Psikiyatristim, Lamiktal'e karşı olumsuz tepkilerden endişe duyan, günlük dozumu 600 miligramda sınırlama konusunda kararlı olan nöroloğumla görüştü. Depresyonumun şiddetli olduğunu belirleyen psikiyatristim, standart prosedür olan artışlarla artırmak yerine, dozu doğrudan aldığım 400 miligramdan 600 miligrama çıkarmaya karar verdi.

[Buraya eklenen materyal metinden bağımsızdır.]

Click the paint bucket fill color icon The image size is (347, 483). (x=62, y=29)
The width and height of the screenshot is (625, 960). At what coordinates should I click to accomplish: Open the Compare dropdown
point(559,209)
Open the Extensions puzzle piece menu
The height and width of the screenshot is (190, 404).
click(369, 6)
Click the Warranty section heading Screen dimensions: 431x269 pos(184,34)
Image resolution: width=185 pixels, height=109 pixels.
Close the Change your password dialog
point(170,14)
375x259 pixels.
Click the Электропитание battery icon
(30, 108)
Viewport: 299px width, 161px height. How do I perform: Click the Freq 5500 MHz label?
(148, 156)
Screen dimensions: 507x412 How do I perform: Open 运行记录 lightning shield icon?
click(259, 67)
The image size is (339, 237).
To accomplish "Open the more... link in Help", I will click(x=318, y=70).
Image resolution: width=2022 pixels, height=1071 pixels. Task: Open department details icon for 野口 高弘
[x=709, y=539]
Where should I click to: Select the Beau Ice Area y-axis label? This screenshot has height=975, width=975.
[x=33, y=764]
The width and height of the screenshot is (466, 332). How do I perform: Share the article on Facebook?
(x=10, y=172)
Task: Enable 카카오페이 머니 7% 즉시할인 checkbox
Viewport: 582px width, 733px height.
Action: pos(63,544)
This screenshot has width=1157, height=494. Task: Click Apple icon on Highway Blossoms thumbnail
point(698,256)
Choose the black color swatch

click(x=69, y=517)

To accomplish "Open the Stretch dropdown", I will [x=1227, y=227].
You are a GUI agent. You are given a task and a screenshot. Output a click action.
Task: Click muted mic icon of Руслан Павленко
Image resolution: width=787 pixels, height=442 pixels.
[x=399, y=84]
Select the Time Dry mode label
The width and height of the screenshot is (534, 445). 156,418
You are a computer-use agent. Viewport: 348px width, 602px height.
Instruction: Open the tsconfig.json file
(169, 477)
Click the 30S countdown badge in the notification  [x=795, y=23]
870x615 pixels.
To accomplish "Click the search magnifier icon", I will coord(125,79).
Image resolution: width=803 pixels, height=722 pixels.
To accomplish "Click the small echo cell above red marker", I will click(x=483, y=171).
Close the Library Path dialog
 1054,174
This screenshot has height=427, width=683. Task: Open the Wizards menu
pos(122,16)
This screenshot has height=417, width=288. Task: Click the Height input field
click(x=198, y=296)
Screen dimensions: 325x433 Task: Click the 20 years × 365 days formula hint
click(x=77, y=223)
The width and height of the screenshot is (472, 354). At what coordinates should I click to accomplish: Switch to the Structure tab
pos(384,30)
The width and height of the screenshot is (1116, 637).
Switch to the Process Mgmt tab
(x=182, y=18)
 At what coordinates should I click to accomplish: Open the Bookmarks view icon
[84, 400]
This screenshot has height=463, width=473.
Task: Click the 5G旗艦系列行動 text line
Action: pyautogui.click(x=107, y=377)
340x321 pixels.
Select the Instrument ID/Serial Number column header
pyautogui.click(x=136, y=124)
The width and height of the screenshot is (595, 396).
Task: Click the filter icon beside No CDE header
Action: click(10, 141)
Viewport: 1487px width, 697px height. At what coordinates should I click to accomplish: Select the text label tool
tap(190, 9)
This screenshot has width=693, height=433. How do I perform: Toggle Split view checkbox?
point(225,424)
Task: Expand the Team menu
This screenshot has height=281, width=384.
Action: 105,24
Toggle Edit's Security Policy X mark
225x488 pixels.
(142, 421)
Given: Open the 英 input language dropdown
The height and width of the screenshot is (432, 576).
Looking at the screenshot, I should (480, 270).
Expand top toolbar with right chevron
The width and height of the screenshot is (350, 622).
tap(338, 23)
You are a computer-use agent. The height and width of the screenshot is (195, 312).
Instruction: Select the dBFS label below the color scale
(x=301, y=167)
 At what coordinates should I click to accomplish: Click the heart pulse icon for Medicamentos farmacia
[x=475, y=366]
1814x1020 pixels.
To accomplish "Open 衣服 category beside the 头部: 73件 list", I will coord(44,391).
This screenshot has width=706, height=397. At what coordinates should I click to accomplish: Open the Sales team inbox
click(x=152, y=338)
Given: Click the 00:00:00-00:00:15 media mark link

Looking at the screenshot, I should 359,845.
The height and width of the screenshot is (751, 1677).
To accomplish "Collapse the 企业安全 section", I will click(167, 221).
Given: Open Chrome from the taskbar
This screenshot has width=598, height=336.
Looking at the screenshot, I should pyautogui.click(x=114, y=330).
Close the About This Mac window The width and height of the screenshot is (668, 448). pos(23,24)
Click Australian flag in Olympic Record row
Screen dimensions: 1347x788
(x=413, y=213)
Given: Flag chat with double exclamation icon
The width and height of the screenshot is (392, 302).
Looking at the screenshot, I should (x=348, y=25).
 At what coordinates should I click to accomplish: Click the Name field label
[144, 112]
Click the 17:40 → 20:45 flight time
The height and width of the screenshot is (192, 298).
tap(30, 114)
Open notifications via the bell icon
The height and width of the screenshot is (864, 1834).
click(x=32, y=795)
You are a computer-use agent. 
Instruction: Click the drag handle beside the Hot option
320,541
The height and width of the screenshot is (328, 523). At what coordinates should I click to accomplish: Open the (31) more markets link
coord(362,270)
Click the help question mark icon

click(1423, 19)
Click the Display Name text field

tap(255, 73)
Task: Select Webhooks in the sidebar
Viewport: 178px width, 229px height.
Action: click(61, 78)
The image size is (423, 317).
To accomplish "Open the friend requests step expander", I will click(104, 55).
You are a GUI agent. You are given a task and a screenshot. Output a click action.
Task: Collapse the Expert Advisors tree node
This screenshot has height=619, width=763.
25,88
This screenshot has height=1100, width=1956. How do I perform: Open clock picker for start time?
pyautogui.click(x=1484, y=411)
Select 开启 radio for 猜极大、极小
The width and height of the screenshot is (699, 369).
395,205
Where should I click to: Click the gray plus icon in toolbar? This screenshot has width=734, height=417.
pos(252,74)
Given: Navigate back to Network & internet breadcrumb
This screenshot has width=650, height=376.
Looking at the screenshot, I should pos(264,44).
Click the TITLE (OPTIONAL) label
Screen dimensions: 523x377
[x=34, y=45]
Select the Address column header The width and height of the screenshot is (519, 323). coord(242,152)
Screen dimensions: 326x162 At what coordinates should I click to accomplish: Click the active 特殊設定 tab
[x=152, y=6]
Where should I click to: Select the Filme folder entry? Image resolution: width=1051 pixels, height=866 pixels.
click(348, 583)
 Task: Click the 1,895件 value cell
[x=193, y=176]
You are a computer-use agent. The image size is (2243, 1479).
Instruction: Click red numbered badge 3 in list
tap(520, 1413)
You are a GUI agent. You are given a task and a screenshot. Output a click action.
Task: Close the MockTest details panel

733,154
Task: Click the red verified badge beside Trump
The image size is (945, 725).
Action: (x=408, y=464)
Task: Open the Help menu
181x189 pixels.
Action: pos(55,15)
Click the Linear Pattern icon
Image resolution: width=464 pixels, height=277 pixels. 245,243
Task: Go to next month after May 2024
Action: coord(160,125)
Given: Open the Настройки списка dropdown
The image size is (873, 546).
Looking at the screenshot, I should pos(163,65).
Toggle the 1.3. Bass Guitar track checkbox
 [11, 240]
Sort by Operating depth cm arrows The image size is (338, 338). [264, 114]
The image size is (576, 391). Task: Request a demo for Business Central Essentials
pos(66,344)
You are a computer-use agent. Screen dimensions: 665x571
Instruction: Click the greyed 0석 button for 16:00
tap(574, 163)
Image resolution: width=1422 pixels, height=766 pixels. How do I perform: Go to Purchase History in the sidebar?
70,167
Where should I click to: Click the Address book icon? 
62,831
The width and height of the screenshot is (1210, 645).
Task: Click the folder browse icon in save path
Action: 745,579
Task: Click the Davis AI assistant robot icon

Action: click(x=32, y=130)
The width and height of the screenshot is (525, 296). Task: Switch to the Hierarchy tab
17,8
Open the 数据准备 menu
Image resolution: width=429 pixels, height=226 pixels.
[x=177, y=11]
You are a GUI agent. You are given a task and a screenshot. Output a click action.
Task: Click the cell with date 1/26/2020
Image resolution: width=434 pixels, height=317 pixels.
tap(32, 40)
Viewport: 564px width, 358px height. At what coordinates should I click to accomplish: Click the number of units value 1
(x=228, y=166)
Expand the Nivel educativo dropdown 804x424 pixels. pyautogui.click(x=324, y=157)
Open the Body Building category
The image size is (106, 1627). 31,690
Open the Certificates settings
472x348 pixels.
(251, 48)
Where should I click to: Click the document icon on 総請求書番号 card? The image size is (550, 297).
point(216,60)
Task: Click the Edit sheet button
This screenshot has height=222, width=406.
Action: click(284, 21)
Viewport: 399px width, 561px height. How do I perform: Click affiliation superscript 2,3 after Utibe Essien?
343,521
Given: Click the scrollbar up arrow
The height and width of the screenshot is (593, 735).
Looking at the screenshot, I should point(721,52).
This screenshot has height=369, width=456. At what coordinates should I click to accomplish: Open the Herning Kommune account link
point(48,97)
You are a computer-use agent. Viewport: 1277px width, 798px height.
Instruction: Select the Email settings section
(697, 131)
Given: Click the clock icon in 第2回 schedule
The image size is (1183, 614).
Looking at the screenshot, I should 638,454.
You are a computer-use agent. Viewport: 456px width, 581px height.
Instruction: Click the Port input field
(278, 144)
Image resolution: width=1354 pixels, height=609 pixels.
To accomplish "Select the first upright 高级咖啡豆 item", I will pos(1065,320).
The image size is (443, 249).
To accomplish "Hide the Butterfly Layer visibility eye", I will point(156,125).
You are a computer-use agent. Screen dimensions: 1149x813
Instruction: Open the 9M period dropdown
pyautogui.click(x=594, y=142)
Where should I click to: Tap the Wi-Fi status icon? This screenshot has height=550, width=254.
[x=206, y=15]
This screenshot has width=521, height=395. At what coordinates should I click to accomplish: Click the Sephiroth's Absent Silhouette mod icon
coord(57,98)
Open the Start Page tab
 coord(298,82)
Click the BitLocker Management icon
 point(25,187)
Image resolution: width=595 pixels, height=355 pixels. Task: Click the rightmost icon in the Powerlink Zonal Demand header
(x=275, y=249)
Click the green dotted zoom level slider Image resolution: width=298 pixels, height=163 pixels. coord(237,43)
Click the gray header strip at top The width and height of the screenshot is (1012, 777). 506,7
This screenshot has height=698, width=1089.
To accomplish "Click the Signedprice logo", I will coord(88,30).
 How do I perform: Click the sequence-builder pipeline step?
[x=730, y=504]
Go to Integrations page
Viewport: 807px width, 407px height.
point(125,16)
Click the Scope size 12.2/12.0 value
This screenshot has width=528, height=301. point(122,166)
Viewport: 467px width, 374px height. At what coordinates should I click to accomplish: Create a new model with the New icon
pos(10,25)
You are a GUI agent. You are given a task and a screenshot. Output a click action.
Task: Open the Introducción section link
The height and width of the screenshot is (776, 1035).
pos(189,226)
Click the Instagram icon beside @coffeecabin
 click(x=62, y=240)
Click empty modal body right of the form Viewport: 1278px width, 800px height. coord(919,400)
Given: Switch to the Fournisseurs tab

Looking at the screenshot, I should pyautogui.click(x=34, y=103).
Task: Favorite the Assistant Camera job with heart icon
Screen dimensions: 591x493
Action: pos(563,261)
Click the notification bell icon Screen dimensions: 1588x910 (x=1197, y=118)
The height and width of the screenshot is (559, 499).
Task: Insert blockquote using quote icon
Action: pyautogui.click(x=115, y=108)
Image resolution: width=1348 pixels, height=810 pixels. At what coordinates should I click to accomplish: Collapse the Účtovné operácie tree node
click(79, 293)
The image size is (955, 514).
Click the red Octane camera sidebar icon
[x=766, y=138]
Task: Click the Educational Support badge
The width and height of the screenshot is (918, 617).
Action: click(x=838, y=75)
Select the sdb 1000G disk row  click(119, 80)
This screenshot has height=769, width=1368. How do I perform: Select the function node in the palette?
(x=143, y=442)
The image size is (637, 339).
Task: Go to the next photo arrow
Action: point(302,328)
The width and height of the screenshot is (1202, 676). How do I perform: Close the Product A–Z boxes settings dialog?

Artışa iyi yanıt verdim. Bir kez daha kendim gibi hissederek, ne kadar kötü durumda olduğumu anladım. Kuzenim, öğrencim ve arkadaşım gibi benim de büyük sorunlarım vardı. Onlardan gerçekten hoşlanmamam dışında - sorunlarım geçiciydi. Beynim iyileştiğinde depresyonum sona erecek ve ilaçlardan kurtulabilecektim.

Bu inkar parçasını tamamen atmayı başaramadan önce dört yıl ve düşük dozlarla birkaç deneme çalışması sürdü.

On yıl sonra, iyi bir sebepten dolayı hala antidepresan kullanıyorum.

Bu depresyon "durumsal" değildir. İyi arkadaşlar ve terapi hayatta kalmama yardım ediyor ama yeterli değiller. Kanamalar ve ameliyatlar nörokimyamı değiştirdi. Bu değişiklikler gerçektir ve onlar kalıcıdır. İlaçlar da burada kalacak.

Bu konuk makale ilk olarak ödüllü sağlık ve bilim blogunda ve beyin temalı topluluk olan BrainBlogger: In and Out of the Abyss: Depression After Brain Surgery'de yayınlandı.